Activity =>
Locate the line containing "You are a computer-use agent. Screen dimensions: 750x422", then please write out that line and all the lines below it in the entries exactly.

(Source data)
# # # # # # #
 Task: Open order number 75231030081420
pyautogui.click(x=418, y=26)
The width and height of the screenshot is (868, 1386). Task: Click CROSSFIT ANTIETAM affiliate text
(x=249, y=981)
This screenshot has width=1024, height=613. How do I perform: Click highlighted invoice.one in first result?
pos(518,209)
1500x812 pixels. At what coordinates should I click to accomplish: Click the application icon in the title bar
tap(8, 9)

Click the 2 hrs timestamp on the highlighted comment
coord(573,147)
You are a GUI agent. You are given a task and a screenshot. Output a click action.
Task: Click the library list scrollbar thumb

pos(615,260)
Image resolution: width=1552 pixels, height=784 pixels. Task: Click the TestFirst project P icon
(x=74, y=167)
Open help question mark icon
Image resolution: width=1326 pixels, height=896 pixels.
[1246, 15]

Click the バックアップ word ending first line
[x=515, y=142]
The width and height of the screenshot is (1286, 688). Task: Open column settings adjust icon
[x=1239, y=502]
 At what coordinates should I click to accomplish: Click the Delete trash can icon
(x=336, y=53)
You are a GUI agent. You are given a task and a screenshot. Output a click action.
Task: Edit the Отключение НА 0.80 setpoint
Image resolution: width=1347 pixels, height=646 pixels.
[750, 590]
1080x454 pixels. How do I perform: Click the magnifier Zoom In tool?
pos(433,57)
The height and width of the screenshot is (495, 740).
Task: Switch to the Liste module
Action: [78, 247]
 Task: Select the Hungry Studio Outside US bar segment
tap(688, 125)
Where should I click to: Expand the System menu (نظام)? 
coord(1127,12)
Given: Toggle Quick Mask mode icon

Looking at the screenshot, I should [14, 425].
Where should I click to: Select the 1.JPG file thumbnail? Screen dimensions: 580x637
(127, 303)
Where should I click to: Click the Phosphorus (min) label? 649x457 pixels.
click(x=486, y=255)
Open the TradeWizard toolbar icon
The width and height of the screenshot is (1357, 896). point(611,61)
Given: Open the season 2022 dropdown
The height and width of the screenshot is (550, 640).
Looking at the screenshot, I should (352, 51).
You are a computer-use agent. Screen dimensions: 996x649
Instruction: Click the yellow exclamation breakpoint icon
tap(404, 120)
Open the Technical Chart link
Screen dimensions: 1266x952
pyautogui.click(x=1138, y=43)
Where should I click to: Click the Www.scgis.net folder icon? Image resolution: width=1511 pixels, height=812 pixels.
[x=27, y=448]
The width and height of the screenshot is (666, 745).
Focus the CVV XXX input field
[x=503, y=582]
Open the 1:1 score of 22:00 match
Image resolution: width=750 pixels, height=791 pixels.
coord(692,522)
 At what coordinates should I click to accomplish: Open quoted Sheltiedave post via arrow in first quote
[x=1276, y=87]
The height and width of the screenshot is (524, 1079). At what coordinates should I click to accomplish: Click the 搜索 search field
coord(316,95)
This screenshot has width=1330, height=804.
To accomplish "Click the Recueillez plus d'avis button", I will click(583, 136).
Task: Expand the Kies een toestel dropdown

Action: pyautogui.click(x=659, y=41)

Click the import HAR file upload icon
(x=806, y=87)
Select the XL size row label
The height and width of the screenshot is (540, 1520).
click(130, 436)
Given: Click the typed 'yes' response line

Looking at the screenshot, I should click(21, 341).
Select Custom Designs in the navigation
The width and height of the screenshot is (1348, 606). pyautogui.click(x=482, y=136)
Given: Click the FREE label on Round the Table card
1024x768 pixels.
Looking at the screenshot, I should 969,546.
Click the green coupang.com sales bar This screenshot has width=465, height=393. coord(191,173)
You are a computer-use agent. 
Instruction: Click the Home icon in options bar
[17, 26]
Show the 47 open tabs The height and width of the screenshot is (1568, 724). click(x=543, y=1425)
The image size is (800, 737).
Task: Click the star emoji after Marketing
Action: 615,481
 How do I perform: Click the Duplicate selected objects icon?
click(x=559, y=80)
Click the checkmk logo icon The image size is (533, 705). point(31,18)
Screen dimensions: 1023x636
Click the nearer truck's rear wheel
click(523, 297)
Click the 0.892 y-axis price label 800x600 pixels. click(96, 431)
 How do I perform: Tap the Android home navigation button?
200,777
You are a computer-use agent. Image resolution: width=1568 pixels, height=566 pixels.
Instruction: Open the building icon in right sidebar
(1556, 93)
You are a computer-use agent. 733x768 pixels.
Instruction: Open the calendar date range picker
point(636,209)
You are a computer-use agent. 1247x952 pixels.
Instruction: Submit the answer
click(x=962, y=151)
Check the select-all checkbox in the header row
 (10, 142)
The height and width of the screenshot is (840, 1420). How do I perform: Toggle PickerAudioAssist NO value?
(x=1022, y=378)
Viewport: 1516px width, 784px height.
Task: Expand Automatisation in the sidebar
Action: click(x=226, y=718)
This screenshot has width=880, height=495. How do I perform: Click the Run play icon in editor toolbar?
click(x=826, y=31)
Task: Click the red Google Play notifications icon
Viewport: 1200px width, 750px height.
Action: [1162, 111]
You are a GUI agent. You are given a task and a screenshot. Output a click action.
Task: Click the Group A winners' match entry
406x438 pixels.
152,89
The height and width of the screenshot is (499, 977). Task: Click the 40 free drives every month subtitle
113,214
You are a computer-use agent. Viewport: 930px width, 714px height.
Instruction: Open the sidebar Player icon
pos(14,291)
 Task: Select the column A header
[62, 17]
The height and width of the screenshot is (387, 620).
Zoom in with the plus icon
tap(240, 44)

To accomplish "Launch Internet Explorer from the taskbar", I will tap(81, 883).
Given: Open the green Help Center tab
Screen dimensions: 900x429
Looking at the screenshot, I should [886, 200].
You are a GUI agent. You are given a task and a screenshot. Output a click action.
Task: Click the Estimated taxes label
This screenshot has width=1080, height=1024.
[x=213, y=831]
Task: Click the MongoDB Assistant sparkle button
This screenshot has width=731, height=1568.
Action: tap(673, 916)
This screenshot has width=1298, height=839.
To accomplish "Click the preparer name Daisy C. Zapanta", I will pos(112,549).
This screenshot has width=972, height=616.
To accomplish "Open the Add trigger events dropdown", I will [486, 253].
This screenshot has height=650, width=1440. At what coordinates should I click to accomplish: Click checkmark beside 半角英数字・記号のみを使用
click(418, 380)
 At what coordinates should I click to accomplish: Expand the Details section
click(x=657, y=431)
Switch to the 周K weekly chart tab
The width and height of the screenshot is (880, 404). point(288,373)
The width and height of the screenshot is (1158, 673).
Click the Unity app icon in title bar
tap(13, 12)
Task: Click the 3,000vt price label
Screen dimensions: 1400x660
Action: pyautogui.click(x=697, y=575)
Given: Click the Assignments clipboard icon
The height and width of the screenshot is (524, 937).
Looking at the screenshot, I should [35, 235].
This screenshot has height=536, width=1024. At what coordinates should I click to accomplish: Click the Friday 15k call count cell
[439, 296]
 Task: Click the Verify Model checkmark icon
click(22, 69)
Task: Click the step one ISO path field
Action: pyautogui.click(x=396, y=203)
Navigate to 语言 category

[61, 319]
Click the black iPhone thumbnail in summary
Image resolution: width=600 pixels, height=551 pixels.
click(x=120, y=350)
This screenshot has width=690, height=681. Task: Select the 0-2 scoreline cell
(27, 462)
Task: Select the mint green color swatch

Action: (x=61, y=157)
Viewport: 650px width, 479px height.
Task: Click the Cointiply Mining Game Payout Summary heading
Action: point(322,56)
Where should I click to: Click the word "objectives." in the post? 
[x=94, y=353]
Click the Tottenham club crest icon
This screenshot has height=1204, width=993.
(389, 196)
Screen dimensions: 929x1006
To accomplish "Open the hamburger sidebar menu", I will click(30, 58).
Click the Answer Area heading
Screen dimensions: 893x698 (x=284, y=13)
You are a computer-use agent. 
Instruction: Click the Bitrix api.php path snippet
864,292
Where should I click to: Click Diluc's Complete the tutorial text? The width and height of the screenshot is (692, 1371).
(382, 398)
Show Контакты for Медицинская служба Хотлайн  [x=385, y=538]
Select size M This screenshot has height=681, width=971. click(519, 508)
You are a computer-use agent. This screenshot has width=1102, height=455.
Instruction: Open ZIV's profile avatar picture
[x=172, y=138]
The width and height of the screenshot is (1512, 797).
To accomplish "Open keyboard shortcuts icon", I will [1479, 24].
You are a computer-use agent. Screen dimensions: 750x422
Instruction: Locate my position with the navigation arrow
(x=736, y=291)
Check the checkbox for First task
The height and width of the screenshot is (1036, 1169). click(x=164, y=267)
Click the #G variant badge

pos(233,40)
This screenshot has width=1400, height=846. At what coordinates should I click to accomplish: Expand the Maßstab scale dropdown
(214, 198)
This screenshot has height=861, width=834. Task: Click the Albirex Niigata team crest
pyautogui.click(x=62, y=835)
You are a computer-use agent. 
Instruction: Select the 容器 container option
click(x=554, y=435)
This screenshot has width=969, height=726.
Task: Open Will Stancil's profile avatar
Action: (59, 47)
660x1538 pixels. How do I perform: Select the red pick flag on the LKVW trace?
# # # # # # #
Response to this exercise =>
You are a computer-use agent. Screen dimensions: 750x422
Instruction: Locate my position with the navigation arrow
(x=736, y=291)
Check the checkbox for First task
The height and width of the screenshot is (1036, 1169). click(x=164, y=267)
Click the #G variant badge

pos(233,40)
This screenshot has width=1400, height=846. At what coordinates should I click to accomplish: Expand the Maßstab scale dropdown
(214, 198)
This screenshot has height=861, width=834. Task: Click the Albirex Niigata team crest
pyautogui.click(x=62, y=835)
You are a computer-use agent. 
Instruction: Select the 容器 container option
click(x=554, y=435)
This screenshot has width=969, height=726.
Task: Open Will Stancil's profile avatar
Action: (59, 47)
660x1538 pixels. How do I perform: Select the red pick flag on the LKVW trace?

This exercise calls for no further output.